As a kindergarten teacher, Nick Windschitl knows how to handle little kids.
But he had no experience with children who could fit in the palm of his hand.
Not until August -- when his wife, Sara, gave birth to their twin daughters, Bryn and Nora, three months premature.
Bryn weighed just 1 pound, 4 ounces. Nora weighed 2 pounds. Both were whisked off to the newborn intensive-care unit at Children's Hospital in Minneapolis.

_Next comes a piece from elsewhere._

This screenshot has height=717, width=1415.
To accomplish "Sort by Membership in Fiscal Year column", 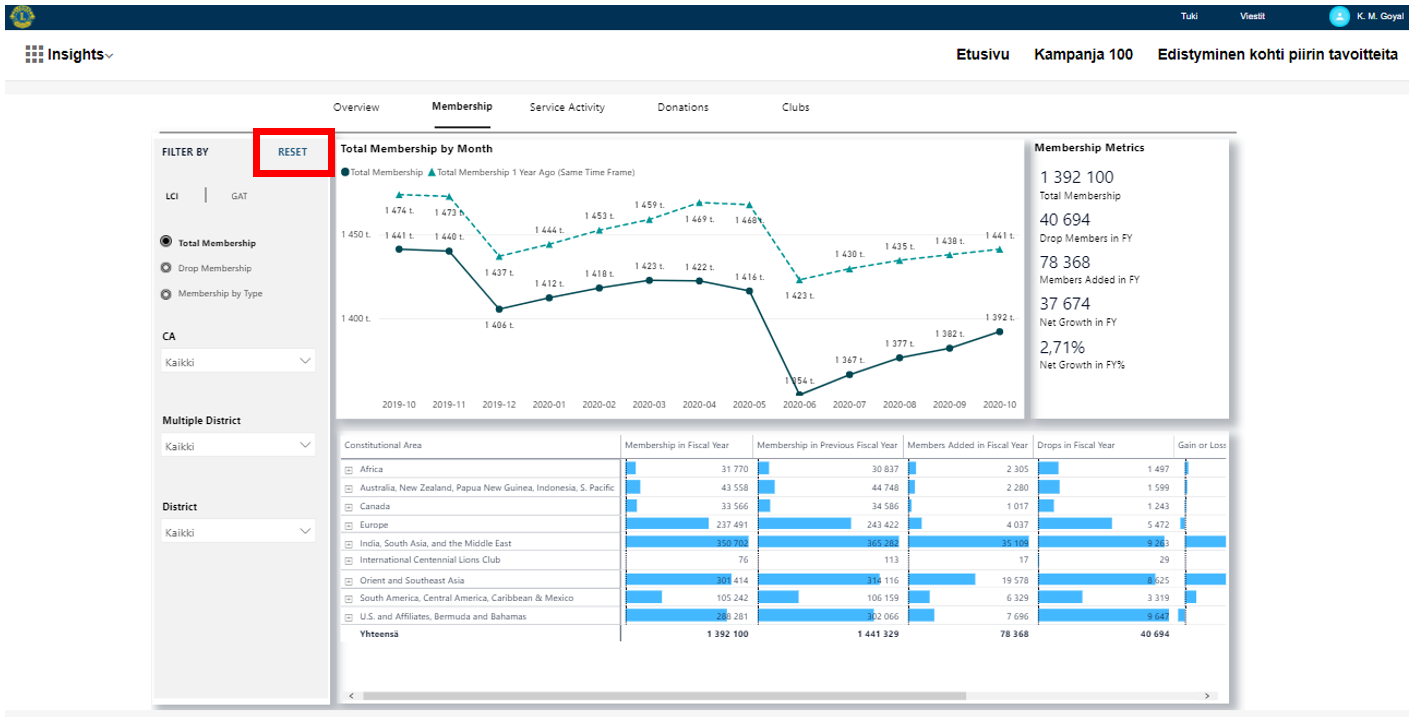I will point(677,445).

For the next 98 days, Nick and Sara found themselves in an alternative universe they called Preemie Land, where newborn poop was cause for celebration and nurses inserted tiny needles into veins the size of thread.
The Minneapolis couple documented their journey, for friends and strangers alike, in an irreverent and intimate blog (thetwinschitls.wordpress.com), taking readers through the extraordinary world of neonatal medicine and culminating last week, when they finally brought the babies home, just in time for Thanksgiving.

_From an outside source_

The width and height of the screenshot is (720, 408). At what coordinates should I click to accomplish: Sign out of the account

"We have had one heck of a road," said Nick, a shaggy-haired 35-year-old, who once wore a T-shirt at the hospital saying: "I Make Twins, What's Your Superpower?" Now that the girls are home, he said, "we still have to pinch ourselves how lucky we are."
As Nick wrote on the hospital's website last week, "People who don't have preemies probably never think about prematurity ... and people who do never STOP."